Use Block Letter Format
Always treat a cover letter as a formal business letter even if you're emailing it. This means using a proper salutation such as "Dear Ms. Smith" or "Dear Mr. Jones" at the beginning. If you do plan to send the letter via regular mail, print the letter on white paper. Include your complete address and date at the top of the letter. Always single space a formal business letter and do not indent at the beginning of each paragraph.
In the first paragraph of the letter, indicate the position of interest and how you found out about it. Follow this information with a sentence that serves as an overview of yourself as a candidate. For example, you might state, "With three years teaching experience at the college level, my communication skills would bring great value to the role of administrative coordinator at your university." This opening paragraph can end after only two or three sentences because you will discuss specific details in the middle paragraph.
Describe Your Qualifications
In the middle paragraph, detail your experience that is most relevant to the position. While you should not repeat verbatim what is also in your resume, you should describe the experience using concrete details such as how long you held a position and what you gained from the position. For example, you could state, "As indicated on my resume, I've spent four years working with ESL students in a college writing lab. This experience afforded me the insight and knowledge to design curriculum for second language learners." You might also want to focus on your accomplishments/results by offering specific information. For example, if you coordinated a successful charity event, you could describe your accomplishments concerning the event by stating, "Under my leadership, we were able to raise more than $20,000 to benefit leukemia research, a 5 percent increase from the previous year's event."

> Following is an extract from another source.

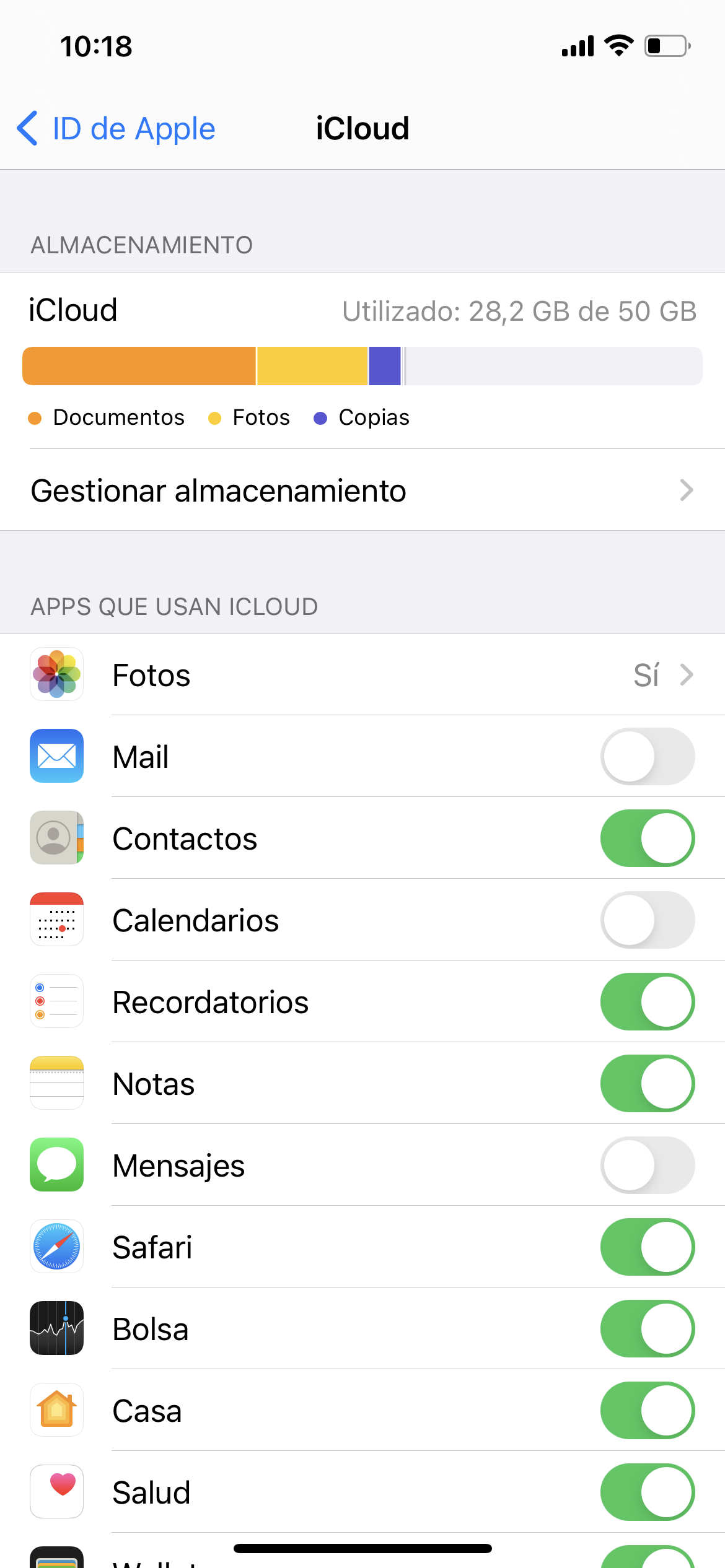Toggle off Bolsa
Image resolution: width=725 pixels, height=1568 pixels.
[647, 1329]
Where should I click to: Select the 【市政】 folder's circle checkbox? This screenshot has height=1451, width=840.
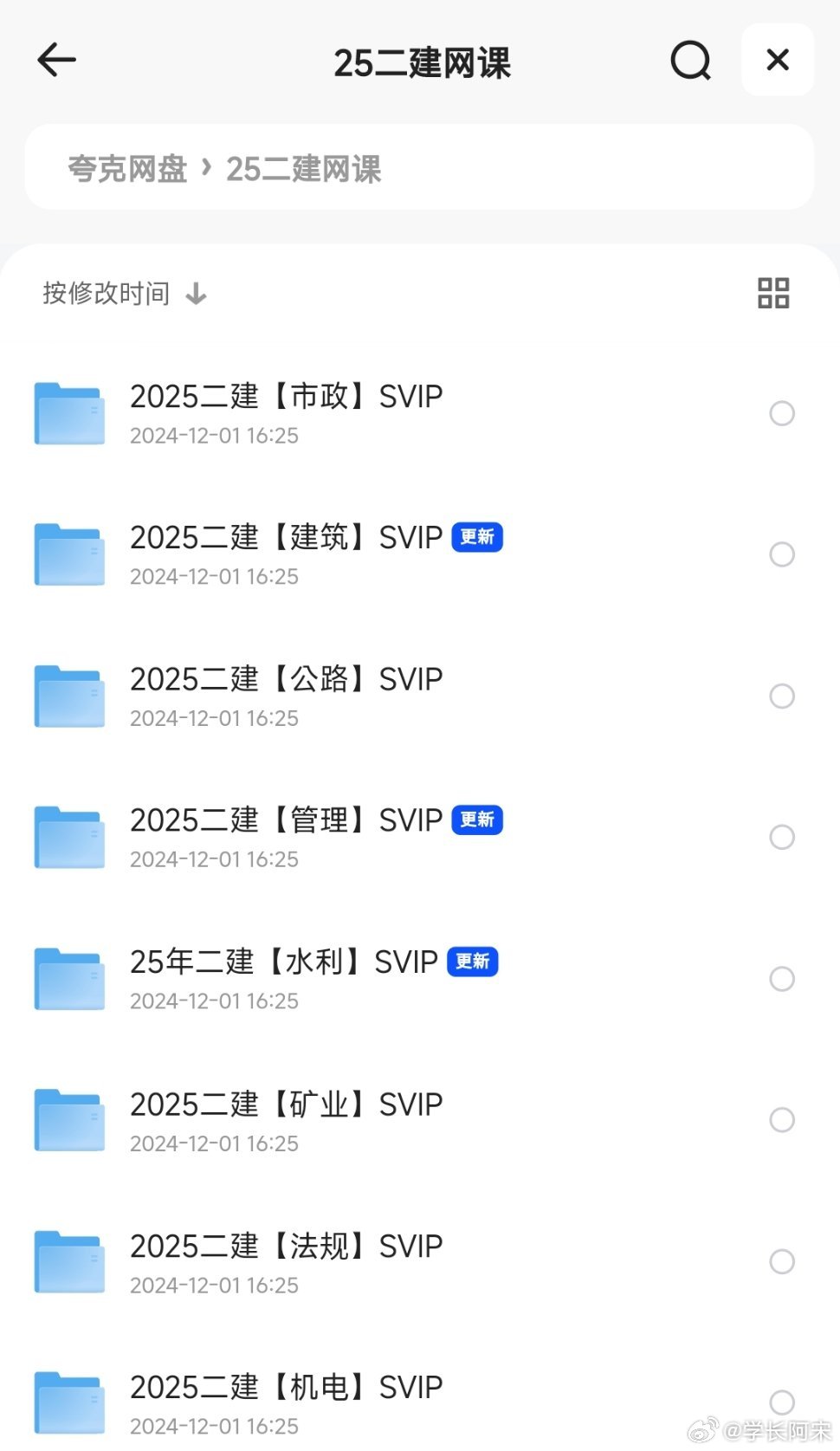point(782,413)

Contact Information and Closing
Close the letter by suggesting that you are available for an interview -- and include the appropriate contact information even if that information is on your resume. In the closing paragraph, state that the reviewer can contact you via phone or email, and list both your phone number and email address. Thank the hiring manager for her time and consideration. End the letter with the formal closing, "Sincerely," followed by your full name. If you print the letter, sign your name in the space between the formal closing and your printed name.